» Assignment
Quote every line from the top of the listing down to and including the line that contains "Conditions générales d’utilisation (29, 2551)".

» Information given
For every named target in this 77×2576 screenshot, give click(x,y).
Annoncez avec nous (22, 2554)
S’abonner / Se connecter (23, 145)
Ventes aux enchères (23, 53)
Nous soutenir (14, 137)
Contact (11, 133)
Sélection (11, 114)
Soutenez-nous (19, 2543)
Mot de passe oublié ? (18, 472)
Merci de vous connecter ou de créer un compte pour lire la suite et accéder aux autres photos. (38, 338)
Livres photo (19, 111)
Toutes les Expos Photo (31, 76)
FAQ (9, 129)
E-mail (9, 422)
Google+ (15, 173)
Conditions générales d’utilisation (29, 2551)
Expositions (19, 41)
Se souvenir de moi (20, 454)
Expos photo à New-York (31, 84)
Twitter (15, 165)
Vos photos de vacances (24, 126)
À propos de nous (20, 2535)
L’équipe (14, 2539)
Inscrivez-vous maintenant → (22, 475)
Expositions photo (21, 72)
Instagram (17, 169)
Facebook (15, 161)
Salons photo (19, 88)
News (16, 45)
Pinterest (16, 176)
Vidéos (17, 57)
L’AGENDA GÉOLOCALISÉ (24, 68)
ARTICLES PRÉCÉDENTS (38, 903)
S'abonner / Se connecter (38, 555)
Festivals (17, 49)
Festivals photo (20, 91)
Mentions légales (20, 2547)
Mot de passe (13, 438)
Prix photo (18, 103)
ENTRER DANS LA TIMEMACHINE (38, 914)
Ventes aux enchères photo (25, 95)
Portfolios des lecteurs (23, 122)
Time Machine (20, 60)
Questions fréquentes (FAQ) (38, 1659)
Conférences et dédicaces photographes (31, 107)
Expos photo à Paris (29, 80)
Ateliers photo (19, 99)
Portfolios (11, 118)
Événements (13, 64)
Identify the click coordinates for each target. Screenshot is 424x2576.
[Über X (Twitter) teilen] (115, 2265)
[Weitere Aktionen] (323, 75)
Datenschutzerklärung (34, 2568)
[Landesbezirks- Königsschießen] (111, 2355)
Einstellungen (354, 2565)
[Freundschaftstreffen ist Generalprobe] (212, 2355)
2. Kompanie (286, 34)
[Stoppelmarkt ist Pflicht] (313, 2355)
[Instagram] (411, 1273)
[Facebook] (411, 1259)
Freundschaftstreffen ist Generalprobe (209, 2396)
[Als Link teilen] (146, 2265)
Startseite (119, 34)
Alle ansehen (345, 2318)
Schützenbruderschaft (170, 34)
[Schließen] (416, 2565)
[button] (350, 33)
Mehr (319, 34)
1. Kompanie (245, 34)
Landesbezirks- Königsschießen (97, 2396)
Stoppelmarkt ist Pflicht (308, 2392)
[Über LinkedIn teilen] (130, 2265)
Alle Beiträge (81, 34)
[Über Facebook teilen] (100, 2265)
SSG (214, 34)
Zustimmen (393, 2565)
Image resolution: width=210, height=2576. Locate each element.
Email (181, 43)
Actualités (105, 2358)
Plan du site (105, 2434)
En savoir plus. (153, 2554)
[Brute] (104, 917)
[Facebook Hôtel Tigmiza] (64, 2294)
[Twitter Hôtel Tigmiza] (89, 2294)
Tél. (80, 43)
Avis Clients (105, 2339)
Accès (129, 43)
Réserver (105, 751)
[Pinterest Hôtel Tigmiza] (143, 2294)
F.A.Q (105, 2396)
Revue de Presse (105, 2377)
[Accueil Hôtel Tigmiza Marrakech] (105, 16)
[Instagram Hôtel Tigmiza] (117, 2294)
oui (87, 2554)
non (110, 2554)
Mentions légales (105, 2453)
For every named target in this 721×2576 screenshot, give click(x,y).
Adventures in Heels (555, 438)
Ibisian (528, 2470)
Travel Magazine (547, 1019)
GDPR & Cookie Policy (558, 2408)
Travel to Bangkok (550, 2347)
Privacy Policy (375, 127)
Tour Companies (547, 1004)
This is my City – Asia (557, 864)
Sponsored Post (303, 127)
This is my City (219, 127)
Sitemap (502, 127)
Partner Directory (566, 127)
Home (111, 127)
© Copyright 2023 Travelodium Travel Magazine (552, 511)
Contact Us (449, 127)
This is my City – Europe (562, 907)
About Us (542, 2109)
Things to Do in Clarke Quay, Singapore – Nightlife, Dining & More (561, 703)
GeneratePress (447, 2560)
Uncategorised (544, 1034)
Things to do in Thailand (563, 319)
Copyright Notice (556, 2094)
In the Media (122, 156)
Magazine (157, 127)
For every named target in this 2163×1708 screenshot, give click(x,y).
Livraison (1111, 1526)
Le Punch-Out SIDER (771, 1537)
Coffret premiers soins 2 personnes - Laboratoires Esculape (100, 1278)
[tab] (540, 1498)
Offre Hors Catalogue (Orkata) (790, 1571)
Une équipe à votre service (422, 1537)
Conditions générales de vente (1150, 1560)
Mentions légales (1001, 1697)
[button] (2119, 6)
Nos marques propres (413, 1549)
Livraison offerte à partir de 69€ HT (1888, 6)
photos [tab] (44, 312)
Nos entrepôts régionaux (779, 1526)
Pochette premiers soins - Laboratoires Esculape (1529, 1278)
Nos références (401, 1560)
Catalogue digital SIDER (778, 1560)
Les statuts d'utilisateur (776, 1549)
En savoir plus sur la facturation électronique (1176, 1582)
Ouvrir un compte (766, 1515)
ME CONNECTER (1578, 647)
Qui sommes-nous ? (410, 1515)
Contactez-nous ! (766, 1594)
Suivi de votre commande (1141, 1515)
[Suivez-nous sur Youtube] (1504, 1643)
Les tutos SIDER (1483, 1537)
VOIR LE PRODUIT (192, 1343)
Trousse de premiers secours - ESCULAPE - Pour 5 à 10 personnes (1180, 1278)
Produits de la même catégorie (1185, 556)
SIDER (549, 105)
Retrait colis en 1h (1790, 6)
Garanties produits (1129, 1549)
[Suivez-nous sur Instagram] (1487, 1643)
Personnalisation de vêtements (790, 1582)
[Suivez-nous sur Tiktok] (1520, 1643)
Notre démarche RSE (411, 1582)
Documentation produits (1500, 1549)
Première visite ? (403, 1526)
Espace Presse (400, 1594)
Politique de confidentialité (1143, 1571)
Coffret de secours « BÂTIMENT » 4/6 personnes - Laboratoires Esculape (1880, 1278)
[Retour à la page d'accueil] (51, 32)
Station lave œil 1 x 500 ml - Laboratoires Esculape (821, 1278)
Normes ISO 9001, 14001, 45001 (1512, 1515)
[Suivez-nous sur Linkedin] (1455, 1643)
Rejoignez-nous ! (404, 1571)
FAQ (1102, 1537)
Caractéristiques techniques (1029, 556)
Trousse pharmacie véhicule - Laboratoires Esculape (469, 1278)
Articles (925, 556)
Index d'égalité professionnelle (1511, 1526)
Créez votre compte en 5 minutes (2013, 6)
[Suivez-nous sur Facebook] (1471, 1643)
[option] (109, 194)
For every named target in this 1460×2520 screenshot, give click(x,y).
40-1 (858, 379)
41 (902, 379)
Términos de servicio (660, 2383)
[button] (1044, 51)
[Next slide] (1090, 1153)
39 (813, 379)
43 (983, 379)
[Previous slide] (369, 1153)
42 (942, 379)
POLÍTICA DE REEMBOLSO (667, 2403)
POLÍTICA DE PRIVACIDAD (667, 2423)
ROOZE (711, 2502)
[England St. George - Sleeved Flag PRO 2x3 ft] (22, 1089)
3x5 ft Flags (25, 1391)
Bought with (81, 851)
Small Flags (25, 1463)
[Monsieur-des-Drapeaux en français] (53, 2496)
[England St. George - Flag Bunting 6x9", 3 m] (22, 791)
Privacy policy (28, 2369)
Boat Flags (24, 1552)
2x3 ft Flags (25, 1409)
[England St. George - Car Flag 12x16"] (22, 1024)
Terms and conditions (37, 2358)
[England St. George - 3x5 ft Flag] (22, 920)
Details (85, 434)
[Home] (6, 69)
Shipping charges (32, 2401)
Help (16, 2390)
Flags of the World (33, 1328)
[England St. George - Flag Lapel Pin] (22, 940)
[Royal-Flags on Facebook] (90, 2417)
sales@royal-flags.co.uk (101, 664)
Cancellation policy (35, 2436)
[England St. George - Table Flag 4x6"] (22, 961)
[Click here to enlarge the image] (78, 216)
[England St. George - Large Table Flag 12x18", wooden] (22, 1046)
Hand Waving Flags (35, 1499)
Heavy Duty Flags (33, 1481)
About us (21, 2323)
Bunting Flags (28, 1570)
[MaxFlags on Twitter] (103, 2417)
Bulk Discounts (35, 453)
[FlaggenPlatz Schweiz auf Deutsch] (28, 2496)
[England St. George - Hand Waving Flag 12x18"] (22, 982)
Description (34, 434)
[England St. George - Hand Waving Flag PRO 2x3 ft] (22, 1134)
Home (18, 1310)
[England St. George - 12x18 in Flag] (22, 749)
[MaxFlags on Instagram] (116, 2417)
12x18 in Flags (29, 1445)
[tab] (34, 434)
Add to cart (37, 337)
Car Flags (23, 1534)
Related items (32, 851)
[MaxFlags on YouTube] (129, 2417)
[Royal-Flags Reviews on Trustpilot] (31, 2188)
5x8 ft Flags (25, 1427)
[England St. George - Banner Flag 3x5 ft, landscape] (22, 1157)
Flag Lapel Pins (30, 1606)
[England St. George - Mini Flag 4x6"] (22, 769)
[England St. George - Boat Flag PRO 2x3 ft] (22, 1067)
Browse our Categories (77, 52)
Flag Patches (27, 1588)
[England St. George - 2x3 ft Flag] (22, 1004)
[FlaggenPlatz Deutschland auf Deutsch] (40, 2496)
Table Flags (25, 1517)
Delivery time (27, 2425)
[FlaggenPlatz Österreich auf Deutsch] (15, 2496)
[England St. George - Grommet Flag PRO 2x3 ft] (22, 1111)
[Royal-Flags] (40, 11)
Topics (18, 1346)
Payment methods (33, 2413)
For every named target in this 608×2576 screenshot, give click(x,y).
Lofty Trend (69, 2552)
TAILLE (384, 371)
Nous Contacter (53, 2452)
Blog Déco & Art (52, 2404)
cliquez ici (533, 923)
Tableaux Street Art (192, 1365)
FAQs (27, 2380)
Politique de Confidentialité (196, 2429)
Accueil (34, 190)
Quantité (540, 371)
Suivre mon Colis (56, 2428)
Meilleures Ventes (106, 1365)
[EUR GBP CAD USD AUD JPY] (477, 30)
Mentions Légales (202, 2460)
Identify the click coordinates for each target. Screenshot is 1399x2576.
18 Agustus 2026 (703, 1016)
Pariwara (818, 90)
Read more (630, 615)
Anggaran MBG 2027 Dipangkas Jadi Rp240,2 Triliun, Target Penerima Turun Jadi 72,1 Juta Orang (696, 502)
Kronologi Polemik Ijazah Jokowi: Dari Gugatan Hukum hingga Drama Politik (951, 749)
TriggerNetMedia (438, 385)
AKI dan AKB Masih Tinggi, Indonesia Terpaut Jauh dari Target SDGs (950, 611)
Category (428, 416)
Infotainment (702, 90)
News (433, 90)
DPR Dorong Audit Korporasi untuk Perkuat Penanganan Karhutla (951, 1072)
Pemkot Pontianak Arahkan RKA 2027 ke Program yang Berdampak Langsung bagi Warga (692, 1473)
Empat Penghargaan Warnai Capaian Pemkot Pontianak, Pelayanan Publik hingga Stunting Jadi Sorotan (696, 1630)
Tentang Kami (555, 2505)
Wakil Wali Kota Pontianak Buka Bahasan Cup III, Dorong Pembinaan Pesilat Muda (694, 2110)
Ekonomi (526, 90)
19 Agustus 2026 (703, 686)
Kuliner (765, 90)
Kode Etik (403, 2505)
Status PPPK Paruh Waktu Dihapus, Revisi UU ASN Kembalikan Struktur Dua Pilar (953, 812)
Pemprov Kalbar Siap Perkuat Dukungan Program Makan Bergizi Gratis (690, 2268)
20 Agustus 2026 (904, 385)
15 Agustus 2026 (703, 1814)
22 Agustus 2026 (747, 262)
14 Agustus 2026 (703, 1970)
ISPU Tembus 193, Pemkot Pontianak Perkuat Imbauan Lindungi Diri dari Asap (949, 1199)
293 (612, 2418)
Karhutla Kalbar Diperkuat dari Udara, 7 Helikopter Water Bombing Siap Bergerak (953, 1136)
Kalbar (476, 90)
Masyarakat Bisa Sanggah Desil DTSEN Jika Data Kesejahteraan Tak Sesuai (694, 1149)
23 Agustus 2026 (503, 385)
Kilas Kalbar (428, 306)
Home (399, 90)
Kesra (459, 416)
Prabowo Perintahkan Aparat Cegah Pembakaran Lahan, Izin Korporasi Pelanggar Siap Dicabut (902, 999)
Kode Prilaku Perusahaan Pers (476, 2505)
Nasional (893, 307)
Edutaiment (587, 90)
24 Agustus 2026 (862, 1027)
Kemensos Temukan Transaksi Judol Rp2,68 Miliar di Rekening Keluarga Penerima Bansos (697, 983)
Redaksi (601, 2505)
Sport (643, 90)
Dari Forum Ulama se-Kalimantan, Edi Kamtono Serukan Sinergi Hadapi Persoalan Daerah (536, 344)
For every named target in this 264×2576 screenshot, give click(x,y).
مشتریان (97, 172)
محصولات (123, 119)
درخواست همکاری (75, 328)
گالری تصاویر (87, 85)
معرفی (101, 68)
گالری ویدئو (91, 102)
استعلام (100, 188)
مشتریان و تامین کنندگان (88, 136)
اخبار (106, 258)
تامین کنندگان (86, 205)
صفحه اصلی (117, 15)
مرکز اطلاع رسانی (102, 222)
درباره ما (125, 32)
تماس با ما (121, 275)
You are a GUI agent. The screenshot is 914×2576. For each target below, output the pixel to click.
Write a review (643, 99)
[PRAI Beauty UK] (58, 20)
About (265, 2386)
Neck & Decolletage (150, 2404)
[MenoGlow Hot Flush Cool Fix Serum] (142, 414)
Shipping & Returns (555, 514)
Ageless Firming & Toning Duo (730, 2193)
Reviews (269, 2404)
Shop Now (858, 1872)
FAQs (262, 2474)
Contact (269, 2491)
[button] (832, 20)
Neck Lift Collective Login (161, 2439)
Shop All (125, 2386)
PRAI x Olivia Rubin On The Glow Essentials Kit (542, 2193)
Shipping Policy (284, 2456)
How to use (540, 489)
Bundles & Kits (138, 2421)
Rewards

» Answer to the exercise
For every named target in this 77×2576 screenshot, give click(x,y).
Annoncez avec nous (22, 2554)
S’abonner / Se connecter (23, 145)
Ventes aux enchères (23, 53)
Nous soutenir (14, 137)
Contact (11, 133)
Sélection (11, 114)
Soutenez-nous (19, 2543)
Mot de passe oublié ? (18, 472)
Merci de vous connecter ou de créer un compte pour lire la suite et accéder aux autres photos. (38, 338)
Livres photo (19, 111)
Toutes les Expos Photo (31, 76)
FAQ (9, 129)
E-mail (9, 422)
Google+ (15, 173)
Conditions générales d’utilisation (29, 2551)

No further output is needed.